Memberikan harapan ketenteraman, kedamaian dengan tujuan kesejahteraan dan keadilan. Hukum memberikan ruang batasan rasa patut, urusan private dengan kepentingan publik menjadi jelas.
Kepatutan bersifat universal, karenanya sebagaimana dalam Resolusi tentang Corruption in governmet yang diterima Kongres PBB ke-8 mengenai “the Prevention of Crime and the Treatment of Offenders” di Havana (Cuba), 1990, diantara yang dimuat dalam lampiran Draft International Code of Conduct for Public Office Holders(Barda Nawawi Arief, 1998: 75) antara lain:
- Loyalitas utama dari pejabatat publik harus pada kepentingan umum, bukan pada perseorangan, partai politik, atau departemen tertentu;
- Pejabat publik jangan menggunakan kewenangannya untuk kepentingan pribadi atau keluarga;
- Pejabat publik jangan menggunakan kekayaan publik, jasa dan informasi, untuk aktivitas di luar tugas resminya
Pentingnya kehidupan bersama adalah hakekat keberadaan manusia sebagai invidual. Bruggink (2015: 224) bahwa manusia individu yang hidup di dalam masyarakatnya, yang di dalamnya sudah ada sistem-sistem dan konseptual tentang moral dan hukum.
Dengan kata lain, kehidupan manusia dalam jaminan hukum dan moral menjadi bagian integral yang melekat dengan tujuan membahagiakan, bukan sebaliknya, menyengsarakan.
Hukum tanpa etika dan moral, bekerjanya hanya berorientasi pada tercapainya kekuasaan, bukan menjamin kebahagiaan publik.
Kebahagiaan publik pemaknaannya manusia seperti dalam filsafat Ibnu Khaldun ‘al ijtima’u dhororiyyun li annawi lil insani bahwa kehidupan berjamaah adalah ciri khas manusia. Atau seperti kata Grotius, pada kodratnya manusia ingin hidup bersama-sama dengan orang lain.

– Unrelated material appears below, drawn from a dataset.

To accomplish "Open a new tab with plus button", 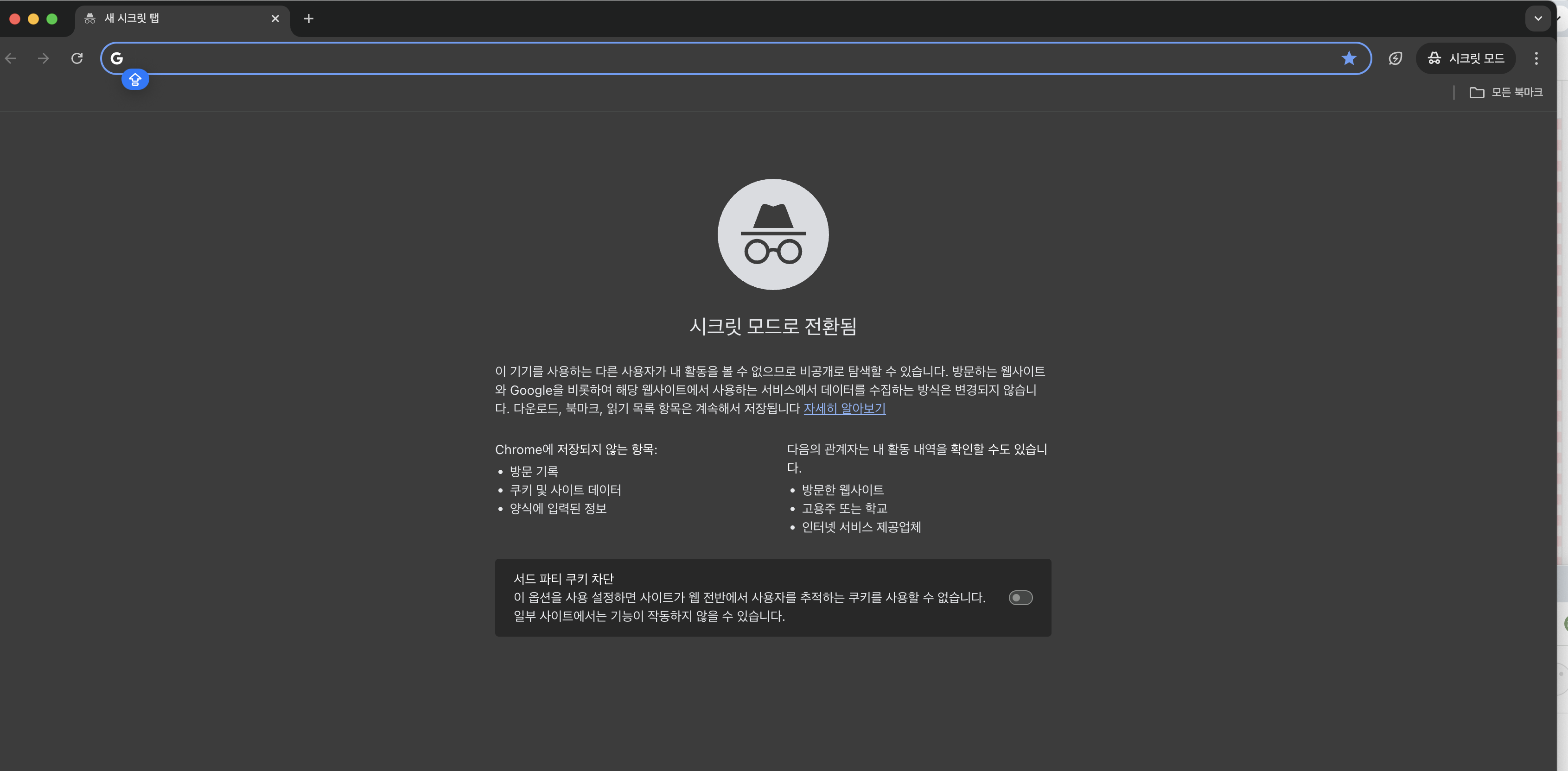I will 309,19.
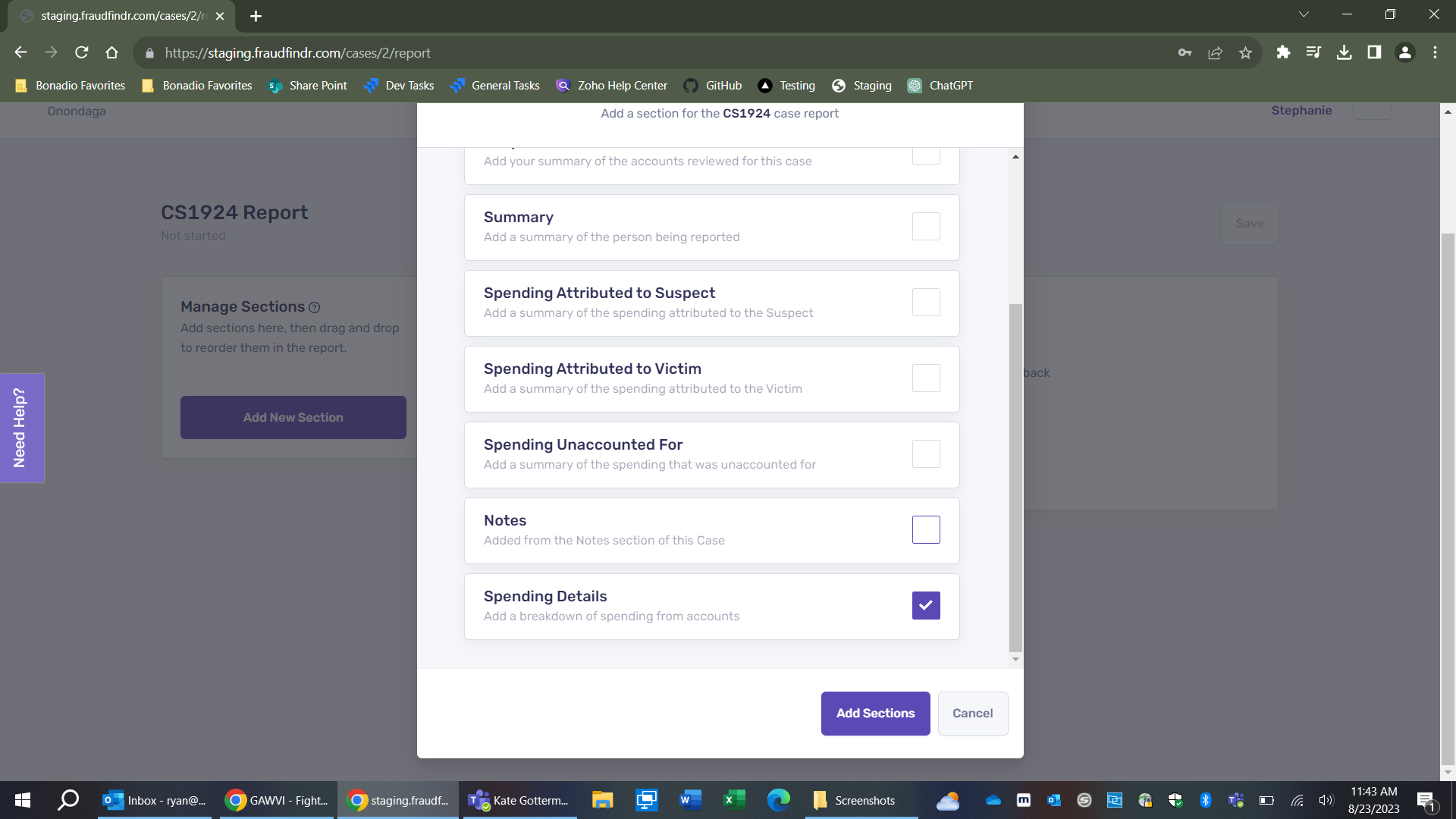Check Spending Attributed to Suspect box
The image size is (1456, 819).
point(926,303)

Individualisme selalu merupakan suatu tendens yang ekstrim, yang memandang manusia sebagai sebuah substansi yang terisolir.
Jika, merujuk pada pemikiran di atas dapat pula dimaknai bahwa kekuasaan yang tidak didasarkan pada hukum, etika, dan moral, maka kekuasaan itu pada hakikatnya sebagai bentuk keterasingan individu dari kepentingan publik, karena pada hakikatnya pula bahwa manusia itu adalah makhluq bermoral, tidak mementingkan diri sendiri mengabaikan kepentingan orang lain.
Dan seperti kata Plato, ketika membahas tentang negara, bahwa hukum itu percerminan akal manusia yang paling sempurna (the reflection of the common human reasion in its full development), bahwa untuk membedakan negara yang baik atau negara yang buruk itu, apakah negara itu diperintah oleh hukum, atau tidak (Sunaryati Hartono, 1991: 40).
Manusia sebagai makhluq moral, rasional dan sosial, menurut Ariestoteles, kualitas hukum yang berlaku itu akan diukur dengan kretarium sejauh mana sifat moralitas, rasionalitas, dan kemasyarakatan ini dikembangkan di dalamnya.
Dapat pula dikatakan, kesempurnaan manusia akan tampak pada kesadarannya untuk hidup tidak mementingkan diri sendiri, melainkan mengembangkan kesadarannya itu bagi kepentingan kehidupan bersama.